Having already jumped ship, it's no surprise Friedberg's bad behavior continued on the AP side, when the rank-and-file shareholders at Madeira Fjord were later jettisoned in a similar manner. There's even a tale that circulates among AP ranks of Friedberg unilaterally withdrawing a stock option previously promised to AP spokesman Mark Seif, leaving Seif much worse off and with a smaller ownership stake than his original performance contract intended.
The whole Scott Tom thing, too. Circles within circles, but some of them are pretty damned tight.
But wait, there's more! Last year, listeners over at Bryan Micon's Donkdown Radio site were treated to an impromptu interview with Travis Makar, who is generally described as Russ Hamilton's computer guy. Among other things, Makar, his wife and his mother also had their names on cheating accounts controlled by Russ. Makar went on Donkdown to discuss a few things and hinted at a secret recording that was made of UB execs once the UB cheating scandal erupted.
Makar won't talk about this recording, which I had previously learned of anyway, and which was made by Russ Hamilton himself. The added tidbit coming from his Donkdown interview is where he accidentally let slip one of the participants in the meeting -- Daniel Friedberg. Among the topics relayed as being discussed in that meeting were that several people cheated using God Mode, that they had to discuss what percentage of cheated funds they'd had to give back, and decide who could be left off the refund list.
This means that at the very least, Friedberg actively participated in the cheating coverup at at least one site, UB, if not also over at AP. This is one dirty attorney. Maybe that fact should be added to that Strathmore's "Who's Who" listing Friedberg seems to be fond of.
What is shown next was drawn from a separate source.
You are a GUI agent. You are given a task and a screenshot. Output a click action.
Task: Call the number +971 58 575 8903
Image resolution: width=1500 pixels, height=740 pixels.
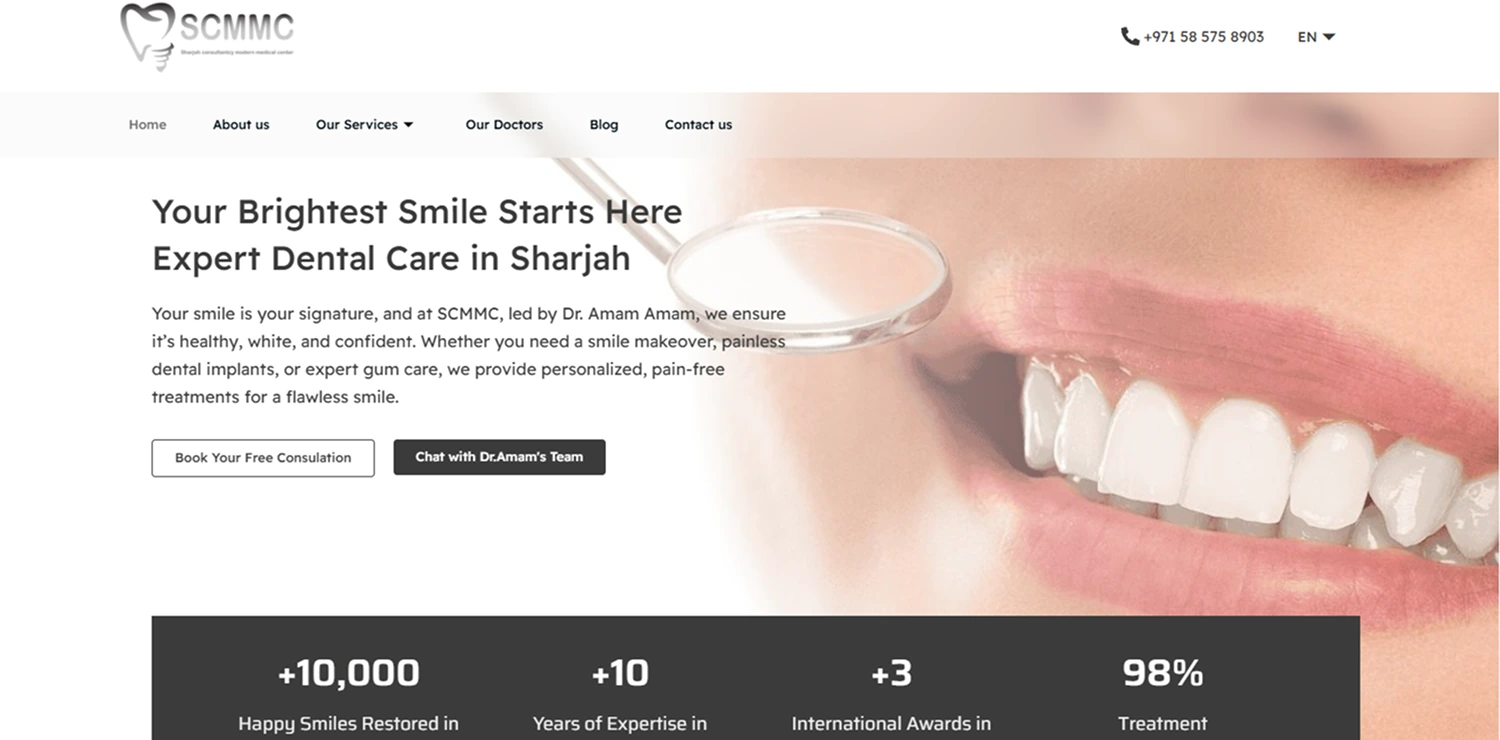[1203, 37]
Was Friedberg one of the actual hole-card cheaters? It seems odd that corporate counsel would have access to the cheating tool, but stranger things have happened. Nonetheless, sources have indicated Friedberg may have indeed been involved, and while the actual hand histories that would prove or disprove Friedberg's involvement remain sealed, he is confirmed to have played on the site from 2000 onward. Friedberg had at least three UB accounts -- "SEATTLE", "DANRAYN" and "BIGLOULEO" -- that date from UB's earliest days, and all readers are free to research those accounts to check win rates and look for suspicious hands. There may have been other Friedberg accounts as well.
Should the real hand histories ever be made public, they could prove Friedberg's innocence (or guilt). This writer makes no definitive accusation, beyond the scummy lawyerly stuff, but merely notes that the wall of smoke surrounding Friedberg remains firmly in place.
There's also the strange departure of Hellmuth from Cereus at the end of 2010, which to my knowledge has never been adequately explained. Annie Duke was already off contract and was being paid a monthly retainer, and she and Scott Tom hated each other's guts anyway; no surprise she was jettisoned. Yet Hellmuth's contract, according to AP insiders, lasted at least another year, and Hellmuth seems to have invited AP to void his deal by showing up at a December '10 poker tourney wearing "Aria"-branded gear. Doing so was probably a million-dollar decision and seems decidedly unlike the dollar-focused Hellmuth, unless he was tipped off to something bad in the works, which generally describes the Norwegian tax mess then just beginning to swirl around Absolute Poker. With back-looking perspective, one possible explanation now emerges: Did Friedberg tip off Hellmuth that it was time to get out?